There is not too much info since this is such a new virus and there can really only be anti-smoking research published in the west today. But there are various studies showing that smokers exposed to dangerous inhalants were the least likely to have lung problems:
Protective and therapeutic effects of smoking on lung function in people exposed to environmental carcinogens -- predictably, ex-smokers were worst off:
"Smokers in the potroom group had a lower prevalence of respiratory symptoms than never smokers or ex-smokers, which was significant for wheezing (2.6% v 17.4% and 28.6% respectively, both p < 0.01), whereas respiratory symptoms in controls tended to be highest in smokers (NS). No effects of potroom work on the prevalence of respiratory symptoms could be detected. In potroom workers, impairment of lung function due to occupational exposure was found only in non-smokers" Lack of combined effects of exposure and smoking on respiratory health in aluminium potroom workers
- Smoking has a protective effect on immunological abnormalities in asbestos workers. See: Redirecting and: Redirecting
Also for asbestos workers, relative risk of lung cancer for asbestos workers was: "highest for those who had never smoked, lowest for current smokers, and intermediate for ex-smokers. The trend was statistically significant." Combined effect of asbestos and smoking on mortality from lung cancer and mesothelioma in factory workers. - PubMed - NCBI
In dogs exposed to carcinogen radon: While the radon alone had no problems in inducing lung cancers in dogs (or any other animals), the combined effect of tobacco smoke and radon resulted in significant protection against lung cancers in smoking dogs -- while the nonsmoking dogs exposed to radon had 37% incidence of lung tumors, the smoking dogs exposed to radon had only 5% lung tumor incidence: https://doi.org/10.1093/oxfordjournals.rpd.a083030
And:
"Results of this experiment indicate that cigarette-smoke exposure, under the conditions of the experiment, had a mitigating effect of radon-daughter induced respiratory tract cancer in dogs..." https://doi.org/10.1097/00004032-198201000-00004
More:
"The excess relative risk of lung cancer from asbestos exposure is about three times higher in non-smokers than in smokers" The interaction of asbestos and smoking in lung cancer: a modified measure of effect. - PubMed - NCBI
and:
"Over the 22 years of follow-up, exposed workers have had a very high risk of respiratory cancer, mostly of the lung. The risk has been dose related and has been much higher in nonsmokers and ex-smokers than in current smokers." The cigarette factor in lung cancer due to chloromethyl ethers. - PubMed - NCBI
and:
"Presence of chronic respiratory symptoms at baseline was inversely related to cessation of smoking. Respiratory impairment was positively associated with smoking cessation." Smoking cessation among coal miners as predicted by baseline respiratory function and symptoms: a 5-year prospective study. - PubMed - NCBI
Nicotine stimulates and upregulates growth and branching of blood vessels (via upregulation of vascular growth factor), especially of capillaries, which improves the nutrient delivery and cleanup (antioxidant & detox enzyme supplies) to all tissues, including brain and skin (provided person's intake of nutrients and supplements is adequate -- it is probably the case that smokers need to increase intake of specific vitamins, like vitamin C, to compensate for their habit).

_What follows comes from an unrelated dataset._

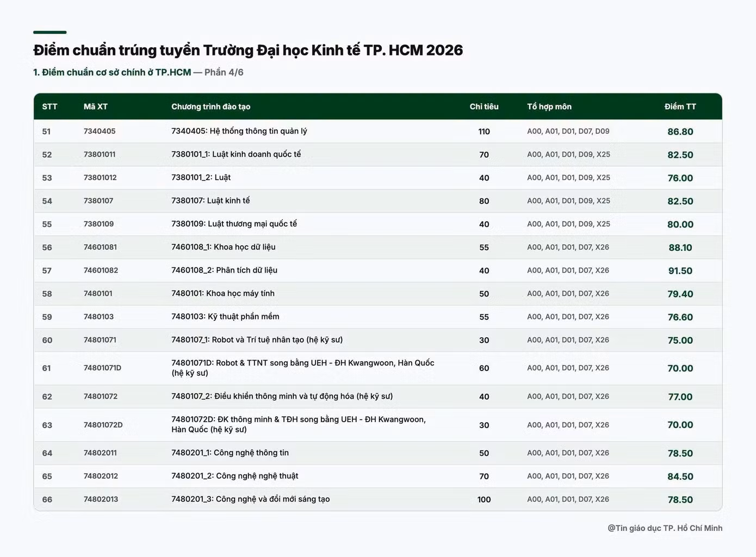Click the STT column header

coord(49,107)
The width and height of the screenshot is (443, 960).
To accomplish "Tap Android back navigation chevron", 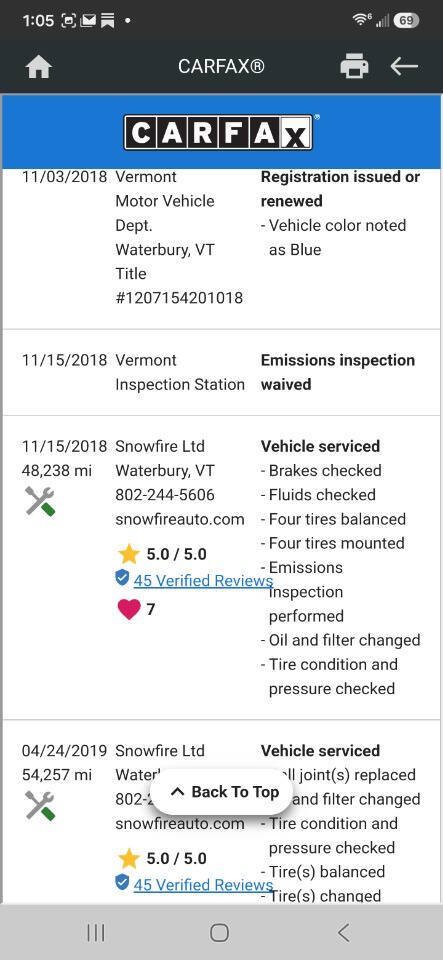I will click(x=344, y=932).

Tobacco smoke (not nicotine) also increases internal detox and antioxidant enzymes, glutathione, catalase and SOD to nearly double the levels. Specifically, some still unknown components of tobacco smoke upregulate substantially the key internal antioxidants and detox enzymes (glutathione [or more recent ref cf. Fig 4, p. L1076], upregulation of 16 internal antioxidants, plus catalase and SOD, all nearly doubled). These (families of) enzymes are responsible for neutralizing and excreting many environmental or industrial toxins and carcinogens we are exposed to (wiki: glutathione, SOD, catalase). I am not quite sure about the link of these enzymes with COVID-19.
Also, carbon monoxide in very low concentration (as delivered in tobacco smoke) may act as a signaling mechanism to increase blood circulation, oxygenation and reduce inflammation, helping prevent burnout and excitotoxic effects from stimulants or excessive work..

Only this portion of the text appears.